## What the task asks
Update the entries starting at the line containing "This screenshot has width=1286, height=877." and ending at the line containing "What do you see at coordinates (1845, 141)" by replacing "Task List" with "To-Do List". Leave everything else unchanged.

[Data records]
========
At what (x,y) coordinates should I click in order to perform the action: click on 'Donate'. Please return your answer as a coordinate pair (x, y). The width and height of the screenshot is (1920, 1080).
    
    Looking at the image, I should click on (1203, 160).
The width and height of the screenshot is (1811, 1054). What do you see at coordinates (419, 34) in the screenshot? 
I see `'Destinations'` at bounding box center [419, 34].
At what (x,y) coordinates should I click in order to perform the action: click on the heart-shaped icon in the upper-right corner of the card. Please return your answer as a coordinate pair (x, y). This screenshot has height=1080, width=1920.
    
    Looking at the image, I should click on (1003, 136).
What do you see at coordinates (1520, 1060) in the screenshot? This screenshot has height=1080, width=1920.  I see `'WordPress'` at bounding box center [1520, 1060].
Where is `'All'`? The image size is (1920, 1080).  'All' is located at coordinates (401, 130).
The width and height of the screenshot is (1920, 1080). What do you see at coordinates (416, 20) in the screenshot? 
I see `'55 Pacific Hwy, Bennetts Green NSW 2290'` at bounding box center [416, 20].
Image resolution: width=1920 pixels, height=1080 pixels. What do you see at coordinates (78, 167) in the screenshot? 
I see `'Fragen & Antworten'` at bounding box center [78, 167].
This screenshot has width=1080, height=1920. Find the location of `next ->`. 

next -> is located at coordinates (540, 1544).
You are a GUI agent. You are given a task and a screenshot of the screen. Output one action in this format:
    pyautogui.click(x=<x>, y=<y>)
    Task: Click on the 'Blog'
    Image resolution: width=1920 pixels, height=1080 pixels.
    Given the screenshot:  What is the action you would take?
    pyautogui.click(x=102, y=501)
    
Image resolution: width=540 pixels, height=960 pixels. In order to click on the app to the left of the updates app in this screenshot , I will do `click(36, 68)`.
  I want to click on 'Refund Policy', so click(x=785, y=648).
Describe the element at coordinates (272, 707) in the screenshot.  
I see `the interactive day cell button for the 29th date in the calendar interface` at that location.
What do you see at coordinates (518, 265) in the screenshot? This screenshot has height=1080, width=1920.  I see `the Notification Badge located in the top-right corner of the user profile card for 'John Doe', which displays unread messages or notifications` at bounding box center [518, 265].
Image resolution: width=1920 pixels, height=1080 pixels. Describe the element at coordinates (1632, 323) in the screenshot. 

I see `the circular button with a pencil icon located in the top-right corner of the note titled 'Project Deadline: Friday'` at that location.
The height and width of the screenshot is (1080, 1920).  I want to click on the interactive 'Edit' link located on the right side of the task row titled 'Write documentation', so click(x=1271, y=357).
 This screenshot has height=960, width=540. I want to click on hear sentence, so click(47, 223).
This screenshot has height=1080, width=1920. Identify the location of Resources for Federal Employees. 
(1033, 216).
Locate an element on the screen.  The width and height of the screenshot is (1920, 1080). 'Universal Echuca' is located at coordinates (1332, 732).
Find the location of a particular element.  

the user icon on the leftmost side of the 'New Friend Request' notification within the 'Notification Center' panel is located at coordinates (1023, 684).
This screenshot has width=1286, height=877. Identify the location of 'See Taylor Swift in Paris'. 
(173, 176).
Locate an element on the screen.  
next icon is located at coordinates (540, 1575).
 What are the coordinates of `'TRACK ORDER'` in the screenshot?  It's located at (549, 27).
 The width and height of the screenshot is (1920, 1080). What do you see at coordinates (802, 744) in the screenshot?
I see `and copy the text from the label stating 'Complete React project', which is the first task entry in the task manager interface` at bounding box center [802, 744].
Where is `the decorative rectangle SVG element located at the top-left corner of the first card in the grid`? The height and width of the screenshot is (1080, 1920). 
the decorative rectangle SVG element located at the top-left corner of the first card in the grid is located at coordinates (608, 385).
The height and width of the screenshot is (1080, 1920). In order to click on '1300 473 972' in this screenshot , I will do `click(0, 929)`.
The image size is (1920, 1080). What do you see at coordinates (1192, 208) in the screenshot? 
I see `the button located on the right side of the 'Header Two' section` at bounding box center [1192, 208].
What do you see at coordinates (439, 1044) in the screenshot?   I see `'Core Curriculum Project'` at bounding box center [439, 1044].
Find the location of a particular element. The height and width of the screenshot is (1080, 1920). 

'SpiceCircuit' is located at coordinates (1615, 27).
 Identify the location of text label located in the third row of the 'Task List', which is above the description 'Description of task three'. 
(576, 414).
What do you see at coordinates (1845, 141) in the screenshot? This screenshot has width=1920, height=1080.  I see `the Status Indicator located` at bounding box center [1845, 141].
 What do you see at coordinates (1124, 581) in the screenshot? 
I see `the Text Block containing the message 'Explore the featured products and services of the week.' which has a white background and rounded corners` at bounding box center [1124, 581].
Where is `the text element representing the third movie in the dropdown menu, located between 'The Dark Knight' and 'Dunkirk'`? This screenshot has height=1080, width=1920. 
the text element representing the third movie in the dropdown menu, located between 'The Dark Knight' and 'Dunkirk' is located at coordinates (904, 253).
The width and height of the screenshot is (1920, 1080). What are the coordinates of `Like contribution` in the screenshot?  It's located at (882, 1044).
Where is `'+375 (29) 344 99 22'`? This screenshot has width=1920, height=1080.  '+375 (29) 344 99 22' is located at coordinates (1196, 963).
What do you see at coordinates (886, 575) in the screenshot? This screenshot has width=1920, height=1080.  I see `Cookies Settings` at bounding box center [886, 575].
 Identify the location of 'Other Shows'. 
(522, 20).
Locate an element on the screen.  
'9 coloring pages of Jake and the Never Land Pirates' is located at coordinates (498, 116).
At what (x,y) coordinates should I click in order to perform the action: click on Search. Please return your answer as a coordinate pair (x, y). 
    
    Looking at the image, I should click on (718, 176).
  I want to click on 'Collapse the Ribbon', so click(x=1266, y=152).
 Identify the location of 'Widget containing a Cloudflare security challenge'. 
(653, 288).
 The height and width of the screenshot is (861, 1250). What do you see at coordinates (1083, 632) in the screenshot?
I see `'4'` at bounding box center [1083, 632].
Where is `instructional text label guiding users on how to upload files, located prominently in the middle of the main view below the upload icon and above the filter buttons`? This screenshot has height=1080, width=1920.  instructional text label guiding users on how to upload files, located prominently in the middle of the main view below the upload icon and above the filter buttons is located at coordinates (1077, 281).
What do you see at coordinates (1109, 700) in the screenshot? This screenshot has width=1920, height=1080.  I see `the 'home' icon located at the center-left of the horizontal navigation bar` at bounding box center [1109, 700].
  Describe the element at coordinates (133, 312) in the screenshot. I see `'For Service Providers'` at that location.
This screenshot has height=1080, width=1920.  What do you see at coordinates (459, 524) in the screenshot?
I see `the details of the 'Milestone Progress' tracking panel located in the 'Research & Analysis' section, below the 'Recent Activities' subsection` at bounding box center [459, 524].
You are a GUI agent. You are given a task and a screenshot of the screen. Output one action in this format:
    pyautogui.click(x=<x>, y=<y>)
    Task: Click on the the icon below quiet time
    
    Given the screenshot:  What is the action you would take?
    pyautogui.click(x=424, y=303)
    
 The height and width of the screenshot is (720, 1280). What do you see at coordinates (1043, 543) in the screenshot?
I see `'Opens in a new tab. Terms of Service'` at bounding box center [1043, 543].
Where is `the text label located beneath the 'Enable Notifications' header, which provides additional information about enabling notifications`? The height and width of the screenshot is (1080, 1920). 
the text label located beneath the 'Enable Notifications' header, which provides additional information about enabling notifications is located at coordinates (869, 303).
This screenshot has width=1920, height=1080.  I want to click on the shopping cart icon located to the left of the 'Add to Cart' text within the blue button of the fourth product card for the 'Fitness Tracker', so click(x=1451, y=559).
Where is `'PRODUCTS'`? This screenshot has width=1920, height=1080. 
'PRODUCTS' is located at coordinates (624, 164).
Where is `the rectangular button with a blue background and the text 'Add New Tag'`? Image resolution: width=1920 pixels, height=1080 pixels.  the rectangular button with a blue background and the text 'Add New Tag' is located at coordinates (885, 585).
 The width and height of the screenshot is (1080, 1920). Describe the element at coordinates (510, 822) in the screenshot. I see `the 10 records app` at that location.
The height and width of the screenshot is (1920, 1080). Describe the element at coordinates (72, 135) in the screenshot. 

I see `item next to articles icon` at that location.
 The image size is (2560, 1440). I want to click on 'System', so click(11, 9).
========
## Expected output
This screenshot has width=1286, height=877. Identify the location of 'See Taylor Swift in Paris'. 
(173, 176).
Locate an element on the screen.  
next icon is located at coordinates (540, 1575).
 What are the coordinates of `'TRACK ORDER'` in the screenshot?  It's located at (549, 27).
 The width and height of the screenshot is (1920, 1080). What do you see at coordinates (802, 744) in the screenshot?
I see `and copy the text from the label stating 'Complete React project', which is the first task entry in the task manager interface` at bounding box center [802, 744].
Where is `the decorative rectangle SVG element located at the top-left corner of the first card in the grid`? The height and width of the screenshot is (1080, 1920). 
the decorative rectangle SVG element located at the top-left corner of the first card in the grid is located at coordinates (608, 385).
The height and width of the screenshot is (1080, 1920). In order to click on '1300 473 972' in this screenshot , I will do `click(0, 929)`.
The image size is (1920, 1080). What do you see at coordinates (1192, 208) in the screenshot? 
I see `the button located on the right side of the 'Header Two' section` at bounding box center [1192, 208].
What do you see at coordinates (439, 1044) in the screenshot?   I see `'Core Curriculum Project'` at bounding box center [439, 1044].
Find the location of a particular element. The height and width of the screenshot is (1080, 1920). 

'SpiceCircuit' is located at coordinates (1615, 27).
 Identify the location of text label located in the third row of the 'To-Do List', which is above the description 'Description of task three'. 
(576, 414).
What do you see at coordinates (1845, 141) in the screenshot? This screenshot has width=1920, height=1080.  I see `the Status Indicator located` at bounding box center [1845, 141].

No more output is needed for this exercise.